Excerpt
The alien abduction narrative has been a part of popular culture for many years, and the UFO discourse has countless allegations by experiencers of abduction and contact. Initiated by some intelligent other, those meetings flow along a spectrum from kind and benevolent visitations to abusive and violent kidnappings. In dealing with the phenomenon, two prevalent camps arise in the abduction enigma; the benevolent spiritual meeting, generally, but not wholly, accepted as “contact,” and the cruel malevolent snatching of a person, typically known as “abduction.” There is significant discourse concerning these events, and even more debate. Contact and abduction has become a significant aspect of the broader UFO question, but little has been done to explore the ethical dilemma these two events create. For many, it may be clear that abductions are a violation of ethics, but what about the countless people who have had alleged visitations from benevolent beings who have come to impart some kind of divine knowledge? Is contact, on the part of the intelligent other, ethical?
In abduction cases, which can range from painlessly mild to terribly frightening, the ethical dilemma is simple because humans have established laws that govern this type of behaviour. A person being kidnapped against their will, regardless of the physical harm caused, is unethical. The abductors in the abduction narrative function quite similarly to their human counterparts; people are taken away for a reason and then, hopefully, returned later. While the acts, heinous or not, committed during the event may make a difference for the abductee, they are ultimately moot. Abductions occur without consent; therefore all are unethical.
We deem abductions unethical because the abductee is essentially left to fearfully wonder what occurred. In some abduction stories, they are left with no memories of the event until a trigger occurs that allows them to recall what occurred. Whichever the case, the rights of the individual are violated, and the damage that is done is generally of the psychological sort, with a few cases where physical damage is done. There is no real surprise here; regardless of the experience had by the abductee, being “taken” without prior consent is a clear ethical violation.

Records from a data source
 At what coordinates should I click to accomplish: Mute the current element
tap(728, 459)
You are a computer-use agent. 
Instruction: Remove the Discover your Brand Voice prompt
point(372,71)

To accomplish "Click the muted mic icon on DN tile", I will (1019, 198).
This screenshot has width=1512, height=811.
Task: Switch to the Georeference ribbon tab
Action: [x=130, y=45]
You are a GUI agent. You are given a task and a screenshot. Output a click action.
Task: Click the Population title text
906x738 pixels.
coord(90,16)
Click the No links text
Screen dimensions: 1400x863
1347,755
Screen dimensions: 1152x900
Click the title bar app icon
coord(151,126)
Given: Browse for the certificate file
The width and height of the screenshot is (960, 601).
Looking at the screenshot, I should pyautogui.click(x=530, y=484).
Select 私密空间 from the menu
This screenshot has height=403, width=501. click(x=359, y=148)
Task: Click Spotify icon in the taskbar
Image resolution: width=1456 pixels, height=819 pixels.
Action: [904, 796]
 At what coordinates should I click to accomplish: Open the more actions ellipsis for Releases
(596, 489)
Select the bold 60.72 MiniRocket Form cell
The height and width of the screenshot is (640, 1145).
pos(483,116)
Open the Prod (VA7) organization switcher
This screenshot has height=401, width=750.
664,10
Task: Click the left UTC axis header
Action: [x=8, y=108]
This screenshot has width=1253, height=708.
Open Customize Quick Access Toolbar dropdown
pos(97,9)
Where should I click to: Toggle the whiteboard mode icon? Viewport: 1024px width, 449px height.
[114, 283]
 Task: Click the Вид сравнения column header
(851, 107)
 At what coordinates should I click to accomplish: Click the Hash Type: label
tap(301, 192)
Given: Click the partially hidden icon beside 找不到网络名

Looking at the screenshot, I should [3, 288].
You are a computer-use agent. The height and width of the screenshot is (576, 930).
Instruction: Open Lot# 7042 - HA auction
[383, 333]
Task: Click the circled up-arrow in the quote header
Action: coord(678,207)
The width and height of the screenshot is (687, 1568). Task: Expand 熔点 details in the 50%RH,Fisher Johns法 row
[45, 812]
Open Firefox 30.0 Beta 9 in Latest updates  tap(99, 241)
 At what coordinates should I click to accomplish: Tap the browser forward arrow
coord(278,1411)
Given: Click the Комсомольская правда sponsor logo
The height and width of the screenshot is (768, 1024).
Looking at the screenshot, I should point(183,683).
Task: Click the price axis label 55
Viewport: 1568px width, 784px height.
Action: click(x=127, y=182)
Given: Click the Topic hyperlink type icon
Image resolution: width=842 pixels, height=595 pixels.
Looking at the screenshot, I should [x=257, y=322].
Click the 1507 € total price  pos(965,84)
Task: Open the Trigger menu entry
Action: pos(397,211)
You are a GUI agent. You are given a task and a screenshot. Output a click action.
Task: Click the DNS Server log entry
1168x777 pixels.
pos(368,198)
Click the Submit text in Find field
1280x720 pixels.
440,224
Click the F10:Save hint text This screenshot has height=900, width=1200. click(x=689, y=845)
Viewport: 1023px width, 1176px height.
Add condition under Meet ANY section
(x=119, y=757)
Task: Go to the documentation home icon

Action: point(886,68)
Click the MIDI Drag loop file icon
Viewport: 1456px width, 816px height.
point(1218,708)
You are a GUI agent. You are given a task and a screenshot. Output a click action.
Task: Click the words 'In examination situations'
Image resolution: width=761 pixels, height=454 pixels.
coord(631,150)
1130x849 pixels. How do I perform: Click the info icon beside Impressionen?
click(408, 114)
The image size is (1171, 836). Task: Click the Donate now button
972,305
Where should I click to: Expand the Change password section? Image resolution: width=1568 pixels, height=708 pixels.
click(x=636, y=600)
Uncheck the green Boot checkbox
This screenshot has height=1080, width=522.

Exercise tasks
1. Copy out the stretch of the records from the line containing "Given: Click the Topic hyperlink type icon" through the end of the records, word for word.
2. Keep writing the essay on the ethics of alien contact and abduction, picking up right after its last paragraph.

Answers to the exercise
1.
Given: Click the Topic hyperlink type icon
Image resolution: width=842 pixels, height=595 pixels.
Looking at the screenshot, I should [x=257, y=322].
Click the 1507 € total price  pos(965,84)
Task: Open the Trigger menu entry
Action: pos(397,211)
You are a GUI agent. You are given a task and a screenshot. Output a click action.
Task: Click the DNS Server log entry
1168x777 pixels.
pos(368,198)
Click the Submit text in Find field
1280x720 pixels.
440,224
Click the F10:Save hint text This screenshot has height=900, width=1200. click(x=689, y=845)
Viewport: 1023px width, 1176px height.
Add condition under Meet ANY section
(x=119, y=757)
Task: Go to the documentation home icon

Action: point(886,68)
Click the MIDI Drag loop file icon
Viewport: 1456px width, 816px height.
point(1218,708)
You are a GUI agent. You are given a task and a screenshot. Output a click action.
Task: Click the words 'In examination situations'
Image resolution: width=761 pixels, height=454 pixels.
coord(631,150)
1130x849 pixels. How do I perform: Click the info icon beside Impressionen?
click(408, 114)
The image size is (1171, 836). Task: Click the Donate now button
972,305
Where should I click to: Expand the Change password section? Image resolution: width=1568 pixels, height=708 pixels.
click(x=636, y=600)
Uncheck the green Boot checkbox
This screenshot has height=1080, width=522.

2.
The stories of contact are much more difficult to understand. The ethical quandary is much more complex, but when fully explored, contact is still an unethical practice. The stories of contact are generally the same. A person is visited by a powerful being that gives them information. The being is described in various ways, from humanoid to angelic to an orb of light. The being, an intelligent other, follows a mythological narrative in that they arrive, meet the contactee, and impart some sort of wisdom or idea that the contactee would never have known had the other never made contact.The information given is typically a warning, a message, a prophecy, or simply a notification for the contactee that they are special or unique in some way.
Ethically, this becomes problematic when we examine the power dynamic present in the relationship between the contactee and the being initiating the contact. The dilemma arises in two fundamental ways; the matter of agency and deus ex machina.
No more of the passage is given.